### CONJUNTO DE TAREFAS
(a) Traduza para o inglês esta frase do trecho sobre o jogo no El Madrigal: "Somente um aficionado por futebol e por toda a magia que o cerca pode entender o que senti."
(b) Indique se cada afirmação concorda com o trecho sobre o jogo no El Madrigal, respondendo sim ou não e citando as palavras do trecho que decidem: (i) o estádio é totalmente coberto, como recomenda a FIFA; (ii) o nome de Cristiano Ronaldo apareceu no telão entre as escalações; (iii) a parte interna do estádio é mais fria do que a arquibancada.
(c) Escreva a continuação do trecho sobre o jogo no El Madrigal, começando logo após a última frase apresentada.

─── TRECHO

El Madrigal. Este sim um belo estádio! Pequeno e aconchegante, com uma visão perfeita do campo, iluminação, acessos, espaços de circulação, gramado, arquibancadas, cadeiras, separações entre setores, tribunas... Tudo na mais absoluta perfeição... Só não é totalmente coberto, como recomenda a FIFA, mas do que importa? Se conselho fosse bom...
Observo cuidadosamente cada detalhe, cada som, cada manifestação... mal podia acreditar que estava em uma partida do campeonato de futebol de clubes mais importante do mundo, há quem diga que seja mais importante até do que copas do mundo de seleções, e dentro de certos aspectos, realmente o é.
Somente um aficionado por futebol e por toda a magia que o cerca pode entender o que senti.
Havia um certo burburinho que Cristiano Ronaldo, considerado atualmente como o melhor jogador do mundo, não iria jogar devido a uma suposta contusão... O clima fica tenso... não seria a mesma coisa... Mas não demora para o telão do estádio anunciar as escalações e acabar com as tensões que existiam neste sentido. Lá estava o nome do português.
Entram os jogadores do Manchester em campo e começa o desfile dos craques, dos milhões e milhões de euros que formam aquela constelação. Algum tempo depois entra o time da casa, mais modesto, mas também muito perigoso, e, neste momento começa a tocar uma música muito alta, provavelmente a mesma que toca em todas as entradas do Villareal e, acreditem se quiser, a musica era: “Olha a nega do cabelo duro, que não gosta de pentear...”. Em espanhol, claro, provavelmente a versão original da música que, agora descobria, era uma tradução para o português.
Depois deste espetáculo, me lembro do aviso do Mexicano sobre a questão do frio, e agora, sinto vontade de xingá-lo, pois ele disse que fazia muito frio, mas não que fazia muito, muito, mas muito frio! A arquibancada alta, somada às cadeiras descobertas e a um inconveniente vento perpendicular me expulsam para um bar, em busca de me esquentar um pouco, claro. A parte interna do estádio é menos fria.

──────
─── DADOS DISPONÍVEIS

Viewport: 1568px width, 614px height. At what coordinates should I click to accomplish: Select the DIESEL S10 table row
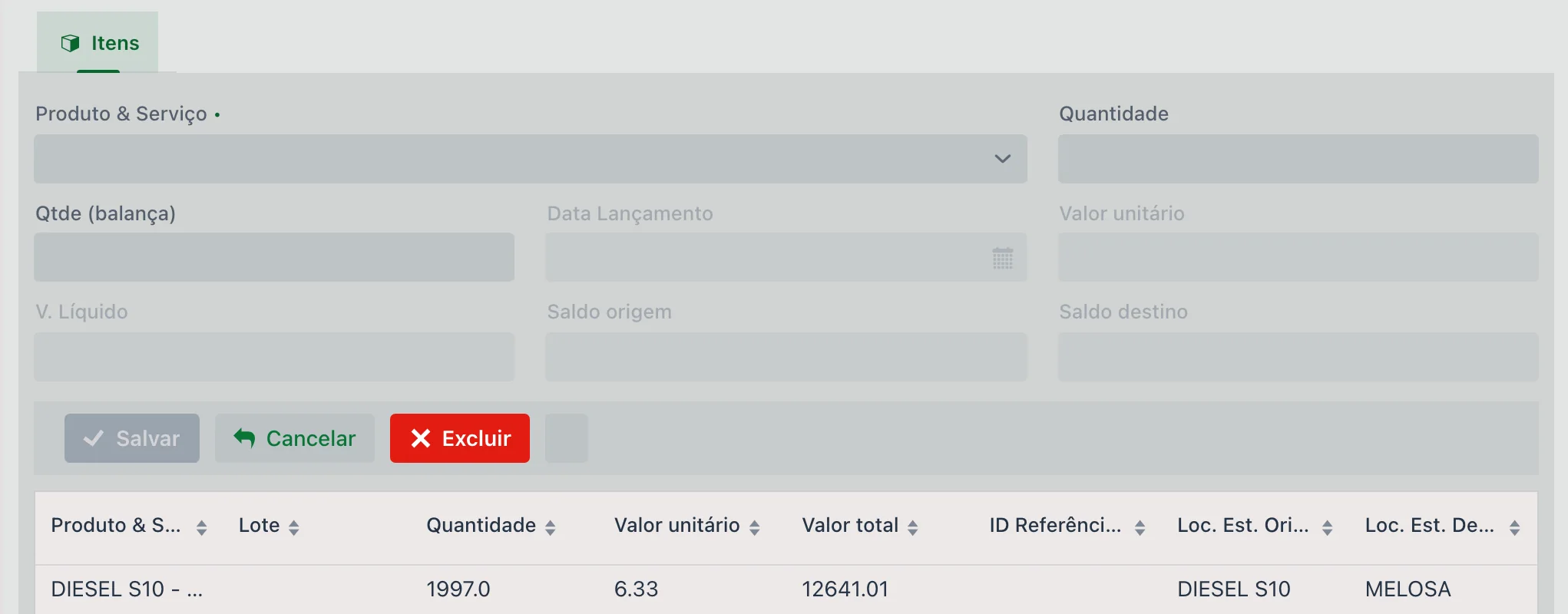pos(786,589)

──────

### RESPOSTAS POR TAREFA
(a) Only a football enthusiast, someone devoted to all the magic that surrounds it, can understand what I felt.

(b)
(i) Não: "Só não é totalmente coberto, como recomenda a FIFA".
(ii) Sim: "Lá estava o nome do português."
(iii) Não: "A parte interna do estádio é menos fria."

(c)
Faltando 10 minutos para o jogo começar, volto para meu assento especifico, numero 63, fila 20. E neste meio tempo até o apito inicial já era anunciado que teria que conviver pelo menos por uma hora e meia com a minha já companheira tremedeira. E cada vez era mais frio, olhava para os lados em busca de auxilio, de um cachecol à venda, qualquer coisa! E no auge dos tremeliques, alguém bate no meu ombro e quando olho para trás estava a Deni (minha prima que já me salvou de vários apuros aqui no velho continente) me dizendo:
- Toma esta polar (um casaco muito grosso) Renan, num disse pra você trazer menino!
Não!
Era só uma alucinação hipotérmica, senão visual, imagística por certo.
O jogo está para começar, entram varias crianças para balançar a tradicional bola do tamanho do circulo central do campo, símbolo do campeonato que estava sendo disputado. Quando os times entram em campo, e surge no sistema de som a musica da Champions league, todos se erguem, batem palmas, e, neste momento, me arrepio dos pés à cabeça, e posso afirmar com toda a certeza do mundo: desta vez, não era de frio!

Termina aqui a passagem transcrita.